Die wichtige ring road war nun wieder frei passierbar, die afghanischen Sicherheitskräfte übernahmen nun die Kontrolle über die eroberten Distrikte. Mehrere norwegische Soldaten wurden von der US-Armee und der Bundeswehr für ihre Verdienste während der Gefechte im Ghowrmach-Distrikt ausgezeichnet.

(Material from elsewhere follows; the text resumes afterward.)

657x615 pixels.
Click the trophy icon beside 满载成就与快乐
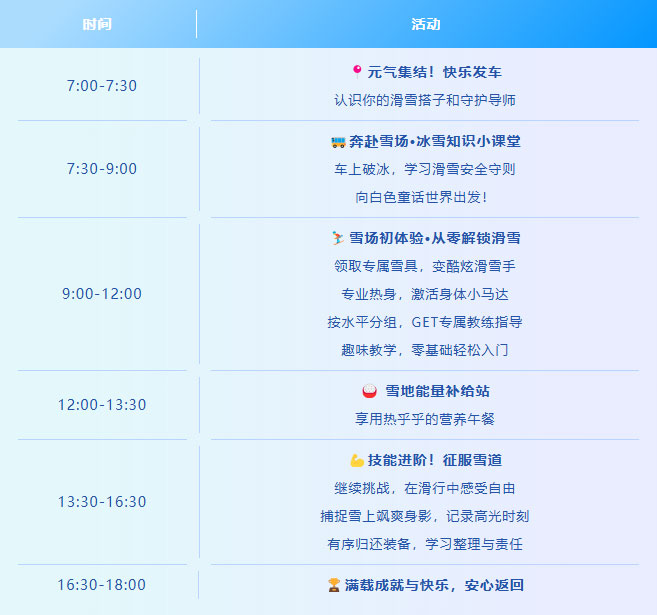click(x=334, y=585)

Operation Harekate I und II markiert einen Wendepunkt in der Operationsführung der ISAF im Norden Afghanistans: Lag der Fokus bis dahin auf der Durchführung von Sicherungspatrouillen, der Gewinnung von Informationen und der zivil-militärischen Stabilisierung der Region, so wird künftig auch Wert auf Offensivoperationen im Verbund mit den regulären afghanischen Streitkräften (ANA) gelegt, um den Wiederaufbau und den Schutz von Bevölkerung und ISAF-Streitkräften zu gewährleisten.

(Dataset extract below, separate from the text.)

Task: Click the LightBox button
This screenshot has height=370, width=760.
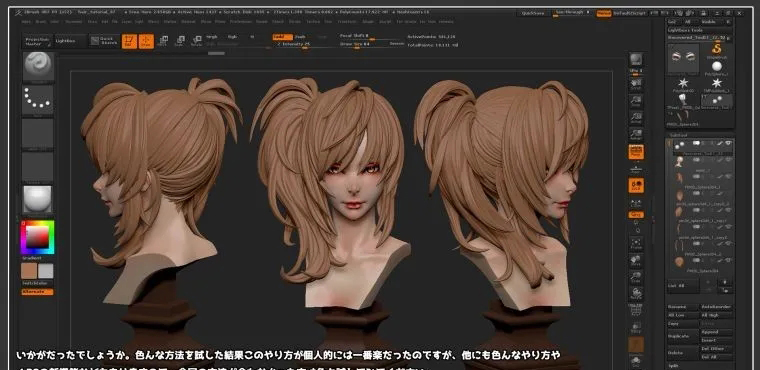Action: tap(69, 41)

Ein norwegischer Soldat behauptete, dass deutsche Hubschrauberpiloten ihre ISAF-Kameraden aufgrund nichtiger Gründe im Stich gelassen hätten. Das norwegische Verteidigungsministerium dementierte dies jedoch.[1] Die deutschen Unterstützungshubschrauber vom Typ CH-53 wurden während der Operation im norwegischen Lager Meymaneh stationiert, konnten dort jedoch nicht gewartet werden. Um die Einsatzbereitschaft der Hubschrauber dennoch gewährleisten zu können, mussten sie täglich zurück nach Mazar-e-Sharif fliegen und dort über Nacht gewartet werden. Da fehlende Luftbeweglichkeit (z. B. keine Nachtflugfähigkeit der CH-53) die von Deutschland und Norwegen geforderte Rettungskette für verwundete Soldaten jedoch unterbrach, entschied sich Brigadegeneral Warnecke, die Operation auch in der entscheidenden Phase, der Einschließung und Festsetzung der gegnerischen Taliban, über Nacht zu unterbrechen. Nach den Erfahrungen bei multinationalen Einsätzen – wie den in Afghanistan – wurden inzwischen 22 Hubschrauber vom Typ CH-53G in CH-53GS umgerüstet und sind dadurch nachtflugfähig.
In Deutschland wurde Kritik an dem Verhalten der Bundesregierung geübt. Zum einen, weil zunächst das Verteidigungsministerium nichts über die Operation verlauten ließ und nur den zuständigen Bundestagsausschuss sowie die Obleute der Bundestagsfraktionen informierte. Zum anderen, weil dieser Einsatz als „Routineeinsatz“ und somit nicht zustimmungspflichtig deklariert war, obwohl er größtenteils im Bereich des Regionalkommandos West (verwaltet von Italien) stattfand. Andererseits erlaubt das Mandat auch Operationen außerhalb des festgelegten Bereiches, wenn diese zeitlich begrenzt und im größeren Zusammenhang wichtig für die ISAF-Mission sind.